▶ **Task statement**
Find the line that contains "Сохранить моё имя, email"; then retype it and each line after it, exactly, through the final line of the data below.

==*==

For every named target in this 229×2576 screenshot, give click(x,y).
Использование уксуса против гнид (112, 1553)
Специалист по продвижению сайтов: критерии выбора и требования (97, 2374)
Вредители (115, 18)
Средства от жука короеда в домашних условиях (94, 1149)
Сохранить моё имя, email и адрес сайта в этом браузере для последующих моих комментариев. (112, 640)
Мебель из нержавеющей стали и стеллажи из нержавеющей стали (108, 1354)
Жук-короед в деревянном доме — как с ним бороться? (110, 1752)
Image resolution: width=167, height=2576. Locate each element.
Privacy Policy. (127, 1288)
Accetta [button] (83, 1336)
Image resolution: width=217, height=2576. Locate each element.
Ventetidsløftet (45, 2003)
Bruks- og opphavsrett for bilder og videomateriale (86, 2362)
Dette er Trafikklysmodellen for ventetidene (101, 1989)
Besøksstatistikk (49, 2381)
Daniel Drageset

==*==

▶ **Task result**
Сохранить моё имя, email и адрес сайта в этом браузере для последующих моих комментариев. (112, 640)
Мебель из нержавеющей стали и стеллажи из нержавеющей стали (108, 1354)
Жук-короед в деревянном доме — как с ним бороться? (110, 1752)
Image resolution: width=167, height=2576. Locate each element.
Privacy Policy. (127, 1288)
Accetta [button] (83, 1336)
Image resolution: width=217, height=2576. Locate each element.
Ventetidsløftet (45, 2003)
Bruks- og opphavsrett for bilder og videomateriale (86, 2362)
Dette er Trafikklysmodellen for ventetidene (101, 1989)
Besøksstatistikk (49, 2381)
Daniel Drageset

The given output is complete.